Scene in the Tower City food court.

Born in Louisville, Souletric grew up in Lorain. While in high school, he got into rapping while freestyling in art class. "Me and my buddy Johnnie used to be in art class at Admiral King High School, and we'd start freestyling right in the middle of class," he says. "That's how a lot of rappers get started. I came up in the Golden Era with Jay, Biggie and DMX, so I emulated them."

He'd eventually form Play Havoc, a group in which he rapped and produced under the moniker Ill Advice. "All we wanted to do was make one song over a beat," he says. "We started doing local shows in Cleveland and this local promoter Tyler Lombardo used to throw hip-hop shows and we opened up for the Beatnuts at the Agora." That group put out an album in 2007 but Souletric says he never took it "all the way serious."

He took a brief hiatus from making music but began writing and recording again after he got married. His 2015 solo debut Vice for President suggests just how serious he became about pursuing a musical career. His sophomore album Vice for President 2, released in 2016, includes a cameo from rapper Talib Kweli from the acclaimed hip-hop duo Black Star. "I just reached out to the management via email and they reached back out and gave me a chance," says Souletric when asked how he recruited Kweli.
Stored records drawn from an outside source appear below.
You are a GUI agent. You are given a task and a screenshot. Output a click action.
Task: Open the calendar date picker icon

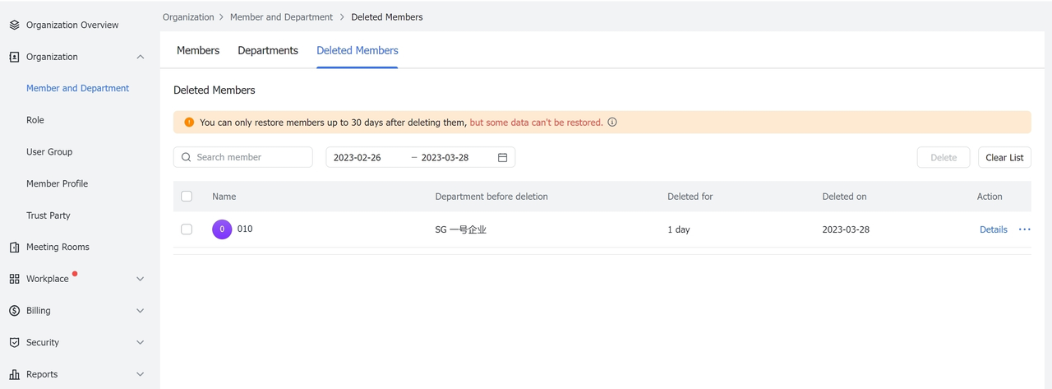[502, 157]
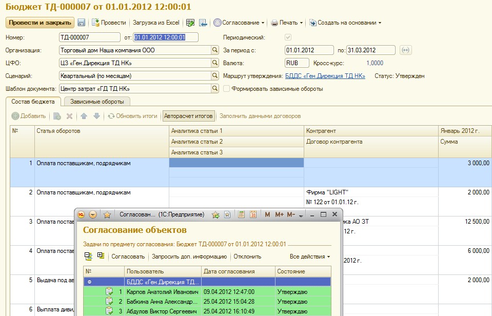This screenshot has height=316, width=492.
Task: Click magnifier icon in Сценарий field
Action: [x=215, y=76]
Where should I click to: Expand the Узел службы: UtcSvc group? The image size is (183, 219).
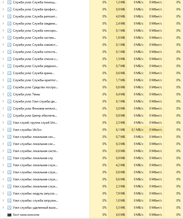click(x=3, y=130)
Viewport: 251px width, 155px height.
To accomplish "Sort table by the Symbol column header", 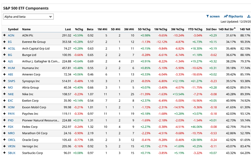I will (13, 29).

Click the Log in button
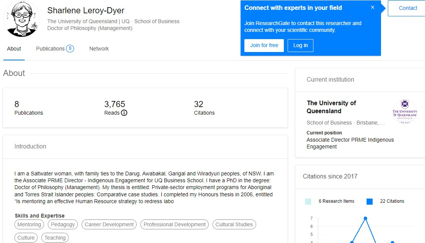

Vice tackles many topics on his albums, including police brutality, even before it was commonplace on hip-hop albums.

"I wanted to talk about the things happening in society," he says. "I think what leads to great music is true inspiration. I didn't think many rappers were talking about it, and I thought it was kind of irresponsible. It's funny because now it's become the norm for people to drop something political."

Last year, Souletric released "Soulections," a freestyle series on which he spits his "coldest 16s over 3 different beats with an eye-catching video for each." Souletric says of the release, "It was something different to do and gave me the opportunity to work with other producers and give them a chance to be heard. One producer was from North Carolina and the others were from Toledo and Chicago."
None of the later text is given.